На языке обыденной жизни «ум» говорят как о сущности, независимой от тела, хотя и пребывающей в нем и тесно связанной с ним, и наделенной многочисленными «способностями», такими как чувствительность, рассудок, память, волеизъявление, которые находятся в том же отношении к уму, что и органы к телу, и выполняют функции чувствования, рассуждения, запоминания и воления. Из этих функций некоторые, такие как ощущение, считаются чисто пассивными — то есть они вызываются к существованию впечатлениями, произведенными на чувствительную способность материальным миром реальных объектов, о которых наши ощущения, как предполагается, дают нам картины; другие, такие как память и рассудочная способность, считаются частично пассивными и частично активными; в то время как волеизъявление считается потенциально, если не всегда актуально, спонтанной активностью.
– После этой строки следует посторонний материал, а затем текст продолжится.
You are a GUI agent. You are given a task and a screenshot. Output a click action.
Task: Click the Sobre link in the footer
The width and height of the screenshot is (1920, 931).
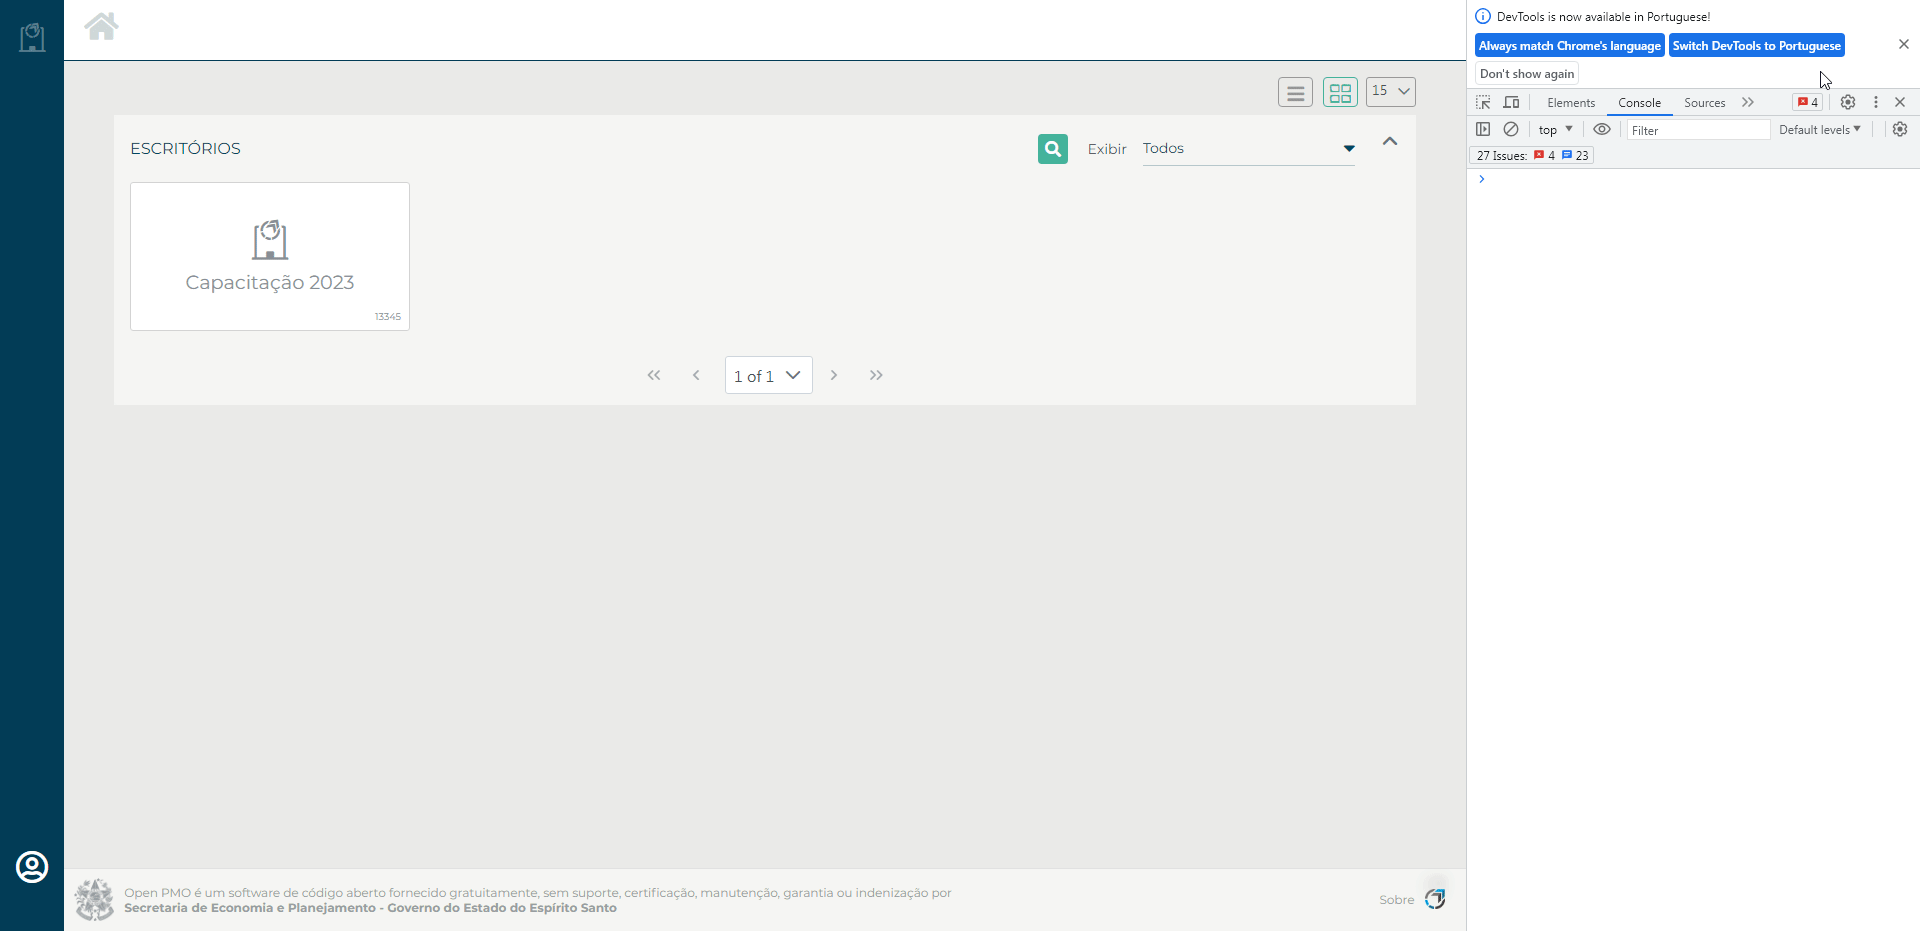(1396, 899)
Популярная классификация и терминология явлений сознания, однако, отнюдь не являются первыми грубыми концепциями, предложенными здравым смыслом, а скорее наследием, и во многих отношениях достаточно «damnosa hæreditas» (пагубным наследством) древней философии, более или менее заквашенной теологией; которая включила себя в обыденное мышление позднейших времен, подобно тому как пороки аристократии одной эпохи становятся пороками толпы в следующей. Очень небольшого внимания к тому, что происходит в уме, достаточно, чтобы показать, что эти концепции включают в себя допущения крайне гипотетического характера. И первое дело изучающего психологию — избавиться от таких предубеждений; сформировать концепции психических явлений такими, какими они даны нам наблюдением, без какой-либо гипотетической примеси, или лишь с той, которая определенно признана и удерживается под условием подтверждения или иного; классифицировать эти явления согласно их ясно распознаваемым характерам; и принять номенклатуру, которая не предполагает ничего, кроме результатов наблюдения. Так очищенное, наблюдение за умом знакомит нас ни с чем иным, как с определенными событиями, фактами или явлениями (какое бы имя ни было предпочтительнее), которые проходят по внутреннему полю зрения в быстром и, как может показаться при небрежном осмотре, беспорядочном чередовании, подобно сменяющимся узорам калейдоскопа. Всем этим психическим явлениям, или состояниям нашего сознания, Декарт дал имя «мыслей», в то время как Локк и Беркли называли их «идеями». Юм, рассматривая это как неправильное использование слова «идея», для которого он предлагает другое применение, дает общее имя «восприятий» всем состояниям сознания. Таким образом, какое бы иное значение мы ни видели основание придавать слову «ум», несомненно, что это имя, которое используется для обозначения ряда восприятий; точно так же, как слово «мелодия», что бы еще оно ни значило, обозначает, в первую очередь, последовательность музыкальных нот. Юм, действительно, идет дальше других, когда говорит, что —

«То, что мы называем умом, есть не что иное, как куча или совокупность различных восприятий, объединенных вместе определенными отношениями и предполагаемых, хотя и ложно, наделенными совершенной простотой и тождеством». — (I, стр. 268.)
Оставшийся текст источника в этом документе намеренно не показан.